Mateo 4:17
Vivimos en una época en la que muchos confunden el amor con aprobar cualquier conducta; y la verdad con condenar a las personas. Sin embargo, Jesús nunca hizo ninguna de las dos cosas.
La Biblia enseña que todos hemos pecado y estamos separados de Dios (Romanos 3:23). No existe un tipo de personas que necesite más el evangelio que otra; todos necesitamos el perdón, la gracia y la transformación que solo Jesucristo puede ofrecer.
Por eso, el llamado de Dios es el mismo para todos:
“Arrepentíos, porque el reino de los cielos se ha acercado.”
Mateo 4:17
El arrepentimiento no consiste en justificar nuestro pecado ni en adaptarlo según la situación. Consiste en reconocerlo delante de Dios, apartarnos de él y confiar en Jesucristo para ser transformados.
Como creyentes, estamos llamados a ser sal y luz en este mundo (Mateo 5:13–16). Eso significa reflejar el carácter de Cristo: amar a las personas, servir con humildad y anunciar la verdad con compasión. Como luz debemos llevarla a quienes están en tinieblas, como sal debemos preservar los principios de Dios.
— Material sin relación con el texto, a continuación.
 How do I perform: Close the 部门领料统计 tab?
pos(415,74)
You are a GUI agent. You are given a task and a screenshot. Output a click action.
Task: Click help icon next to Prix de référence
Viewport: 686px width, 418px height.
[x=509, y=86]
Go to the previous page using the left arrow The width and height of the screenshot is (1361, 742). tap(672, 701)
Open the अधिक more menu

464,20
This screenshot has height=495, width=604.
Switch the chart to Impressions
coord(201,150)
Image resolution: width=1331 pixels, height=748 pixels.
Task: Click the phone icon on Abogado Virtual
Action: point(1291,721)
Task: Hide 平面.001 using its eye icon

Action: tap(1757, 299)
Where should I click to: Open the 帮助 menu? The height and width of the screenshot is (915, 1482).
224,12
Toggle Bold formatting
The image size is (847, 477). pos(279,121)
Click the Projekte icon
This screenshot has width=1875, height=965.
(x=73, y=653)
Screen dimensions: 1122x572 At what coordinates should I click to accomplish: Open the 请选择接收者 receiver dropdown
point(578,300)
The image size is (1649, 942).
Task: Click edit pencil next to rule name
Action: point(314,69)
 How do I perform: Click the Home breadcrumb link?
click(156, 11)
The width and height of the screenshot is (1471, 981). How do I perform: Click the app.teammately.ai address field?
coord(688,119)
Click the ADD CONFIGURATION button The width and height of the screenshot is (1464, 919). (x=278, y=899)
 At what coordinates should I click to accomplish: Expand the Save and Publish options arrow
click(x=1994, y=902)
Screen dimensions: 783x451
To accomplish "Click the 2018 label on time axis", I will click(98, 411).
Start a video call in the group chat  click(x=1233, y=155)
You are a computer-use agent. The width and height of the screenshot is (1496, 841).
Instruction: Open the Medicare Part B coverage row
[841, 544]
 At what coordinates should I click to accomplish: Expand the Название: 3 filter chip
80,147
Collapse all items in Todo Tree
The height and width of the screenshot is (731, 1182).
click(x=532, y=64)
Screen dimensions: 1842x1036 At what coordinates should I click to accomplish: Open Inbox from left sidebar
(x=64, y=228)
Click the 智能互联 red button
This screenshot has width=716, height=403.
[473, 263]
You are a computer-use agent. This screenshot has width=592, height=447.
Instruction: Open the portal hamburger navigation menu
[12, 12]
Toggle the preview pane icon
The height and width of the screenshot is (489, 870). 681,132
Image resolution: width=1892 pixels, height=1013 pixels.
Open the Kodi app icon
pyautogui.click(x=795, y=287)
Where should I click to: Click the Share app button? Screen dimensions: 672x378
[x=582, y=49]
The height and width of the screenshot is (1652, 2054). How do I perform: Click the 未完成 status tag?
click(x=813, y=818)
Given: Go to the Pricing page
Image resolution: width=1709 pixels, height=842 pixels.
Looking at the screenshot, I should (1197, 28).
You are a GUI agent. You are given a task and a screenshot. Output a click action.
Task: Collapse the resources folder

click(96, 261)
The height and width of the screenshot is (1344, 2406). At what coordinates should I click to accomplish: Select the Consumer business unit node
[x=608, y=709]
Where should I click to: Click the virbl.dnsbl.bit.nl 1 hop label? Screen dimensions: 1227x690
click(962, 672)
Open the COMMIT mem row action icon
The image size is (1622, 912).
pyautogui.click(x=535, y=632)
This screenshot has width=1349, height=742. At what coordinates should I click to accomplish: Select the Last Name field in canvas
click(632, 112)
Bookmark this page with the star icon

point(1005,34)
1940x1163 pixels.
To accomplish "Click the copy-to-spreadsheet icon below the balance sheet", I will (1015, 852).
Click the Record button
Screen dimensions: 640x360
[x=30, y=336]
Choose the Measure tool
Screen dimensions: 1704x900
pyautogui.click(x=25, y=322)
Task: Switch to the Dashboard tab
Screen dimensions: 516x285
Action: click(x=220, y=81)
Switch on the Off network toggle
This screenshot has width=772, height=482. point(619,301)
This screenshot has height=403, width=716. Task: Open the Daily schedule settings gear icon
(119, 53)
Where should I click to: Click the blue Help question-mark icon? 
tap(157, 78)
También significa no usar la Biblia para lastimar o manipular a otros. Jesús condenó la hipocresía y enseñó que primero debemos examinar nuestro propio corazón antes de señalar el pecado ajeno (Mateo 7:1–5).
Pero amar tampoco significa llamar bueno a lo que Dios llama pecado. El apóstol Pablo escribió que no solo es peligroso practicar el pecado, sino también aprobarlo (Romanos 1:32). El verdadero amor busca el bien eterno de las personas, y por eso no puede separar la gracia de la verdad.
Jesús nos dio el ejemplo perfecto. A la mujer sorprendida en adulterio le dijo:
“Ni yo te condeno; vete, y desde ahora no peques más.”
Juan 8:11
Observa el equilibrio de Cristo: no la condenó, pero tampoco justificó su pecado. Le ofreció misericordia y, al mismo tiempo, un llamado a una vida nueva. La misericordia de Dios es para quienes se arrepienten y abandonan el vivir en pecado.
Ese sigue siendo el mensaje del evangelio hoy. No estamos llamados a condenar a nadie, porque solo Dios es el Juez perfecto. Tampoco estamos llamados a guardar silencio frente al pecado. Estamos llamados a hablar la verdad en amor (Efesios 4:15), recordando que nosotros también fuimos alcanzados por la gracia.
Que nuestras palabras siempre reflejen el corazón de Jesús: llenas de verdad, llenas de amor y llenas de esperanza. Porque el propósito del evangelio no es condenar al pecador, sino conducirlo al Salvador, quien tiene poder para perdonar, restaurar y transformar toda vida que se rinde a Él y decide andar en obediencia a Su Palabra.
Dios te bendiga y te guíe siempre por el Camino que debes andar.